▶ [Short problem]: Transcribe the court opinion word for word from "Prior to trial, the" to "prior bad acts.".

▶ [Quoted passage]:
----
APPEAL from the Circuit Court of Lake County; the Hon. HARRY
D. STROUSE, Judge, presiding.
MR. JUSTICE LINDBERG DELIVERED THE OPINION OF THE COURT:
Defendant, Samuel Taglia, along with a co-defendant, John Sellinger, was found guilty of possession of burglary tools (Ill. Rev. Stat. 1975, ch. 38, par. 19-2) by a Lake County jury. Taglia was sentenced to a one- to three-year term to run consecutively with a sentence imposed in an unrelated case.
Prior to trial, the defendant succeeded by motion in limine to limit prosecutorial references to the defendant as a "known burglar" and use of evidence of the defendant's prior bad acts.
At trial Arthur Walker, a former Lake Forest police officer, testified that on November 25, 1975, at approximately 7:10 p.m., he was walking on Deerpath Road in Lake Forest. As Walker approached the Village Antique Shop two men exited from a doorway and passed him by. Walker began to testify that the two men "looked familiar" when defense counsel moved for a mistrial. The motion was denied. Walker testified that he then had a brief conversation with fellow Officer Gernenz and left the area.
----
Extracted data entries:
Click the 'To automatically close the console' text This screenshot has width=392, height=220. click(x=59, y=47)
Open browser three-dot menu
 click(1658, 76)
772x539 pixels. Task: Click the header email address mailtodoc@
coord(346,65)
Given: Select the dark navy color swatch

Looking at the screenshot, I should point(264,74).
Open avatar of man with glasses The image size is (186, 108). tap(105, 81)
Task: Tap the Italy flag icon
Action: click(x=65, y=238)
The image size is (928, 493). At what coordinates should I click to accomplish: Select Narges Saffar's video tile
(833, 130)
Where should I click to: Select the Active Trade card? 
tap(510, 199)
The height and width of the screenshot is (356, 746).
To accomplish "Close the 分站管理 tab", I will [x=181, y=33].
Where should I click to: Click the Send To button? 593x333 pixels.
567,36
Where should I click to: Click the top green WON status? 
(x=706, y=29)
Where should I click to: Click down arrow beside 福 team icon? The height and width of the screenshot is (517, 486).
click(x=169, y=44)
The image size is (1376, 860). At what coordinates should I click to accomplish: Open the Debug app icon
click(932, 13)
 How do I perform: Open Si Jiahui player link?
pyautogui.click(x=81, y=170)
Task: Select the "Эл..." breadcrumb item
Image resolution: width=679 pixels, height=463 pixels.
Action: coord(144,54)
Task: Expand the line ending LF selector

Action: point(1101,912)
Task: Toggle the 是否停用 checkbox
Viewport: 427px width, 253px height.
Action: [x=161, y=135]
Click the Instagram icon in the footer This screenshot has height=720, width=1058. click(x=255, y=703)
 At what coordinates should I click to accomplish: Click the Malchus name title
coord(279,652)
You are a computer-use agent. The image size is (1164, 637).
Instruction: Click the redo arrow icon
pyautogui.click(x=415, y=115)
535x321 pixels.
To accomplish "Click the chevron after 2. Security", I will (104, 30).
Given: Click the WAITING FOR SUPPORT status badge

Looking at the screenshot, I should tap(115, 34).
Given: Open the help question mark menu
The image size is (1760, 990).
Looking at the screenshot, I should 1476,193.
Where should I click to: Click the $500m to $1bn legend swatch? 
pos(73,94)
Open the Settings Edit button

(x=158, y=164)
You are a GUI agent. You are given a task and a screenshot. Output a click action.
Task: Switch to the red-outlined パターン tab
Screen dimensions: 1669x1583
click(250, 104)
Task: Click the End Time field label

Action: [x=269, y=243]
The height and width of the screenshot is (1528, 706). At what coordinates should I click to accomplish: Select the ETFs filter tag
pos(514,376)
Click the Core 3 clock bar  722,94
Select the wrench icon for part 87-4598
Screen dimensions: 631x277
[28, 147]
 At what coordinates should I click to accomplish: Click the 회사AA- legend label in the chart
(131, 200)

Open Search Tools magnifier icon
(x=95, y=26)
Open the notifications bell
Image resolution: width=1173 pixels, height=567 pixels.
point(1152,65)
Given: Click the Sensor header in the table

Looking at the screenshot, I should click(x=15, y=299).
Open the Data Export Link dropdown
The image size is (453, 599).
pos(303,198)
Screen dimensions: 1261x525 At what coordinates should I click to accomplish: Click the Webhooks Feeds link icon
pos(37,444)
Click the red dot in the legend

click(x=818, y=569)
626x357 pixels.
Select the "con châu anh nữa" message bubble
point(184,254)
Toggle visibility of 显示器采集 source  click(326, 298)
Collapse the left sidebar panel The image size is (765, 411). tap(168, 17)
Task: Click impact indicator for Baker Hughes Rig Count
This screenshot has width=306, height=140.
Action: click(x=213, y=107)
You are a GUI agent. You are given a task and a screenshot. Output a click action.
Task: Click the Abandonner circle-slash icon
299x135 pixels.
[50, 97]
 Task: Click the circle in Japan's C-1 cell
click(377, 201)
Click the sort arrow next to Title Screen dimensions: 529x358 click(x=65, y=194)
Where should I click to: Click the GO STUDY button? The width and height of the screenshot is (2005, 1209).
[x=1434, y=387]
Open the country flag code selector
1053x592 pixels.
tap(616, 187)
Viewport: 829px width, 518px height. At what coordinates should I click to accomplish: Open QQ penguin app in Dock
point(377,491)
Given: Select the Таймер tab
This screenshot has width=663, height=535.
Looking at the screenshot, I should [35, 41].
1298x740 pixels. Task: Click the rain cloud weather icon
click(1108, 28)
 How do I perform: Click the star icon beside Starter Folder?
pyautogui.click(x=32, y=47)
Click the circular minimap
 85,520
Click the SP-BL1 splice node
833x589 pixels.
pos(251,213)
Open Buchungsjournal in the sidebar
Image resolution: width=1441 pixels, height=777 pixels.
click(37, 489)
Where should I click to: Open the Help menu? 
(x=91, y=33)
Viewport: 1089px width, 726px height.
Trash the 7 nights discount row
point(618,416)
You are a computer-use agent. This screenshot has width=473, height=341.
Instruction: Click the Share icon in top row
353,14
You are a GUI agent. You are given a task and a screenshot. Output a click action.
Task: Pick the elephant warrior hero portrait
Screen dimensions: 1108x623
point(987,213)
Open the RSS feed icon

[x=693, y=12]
----
▶ [Result for this exercise]:
Prior to trial, the defendant succeeded by motion in limine to limit prosecutorial references to the defendant as a "known burglar" and use of evidence of the defendant's prior bad acts.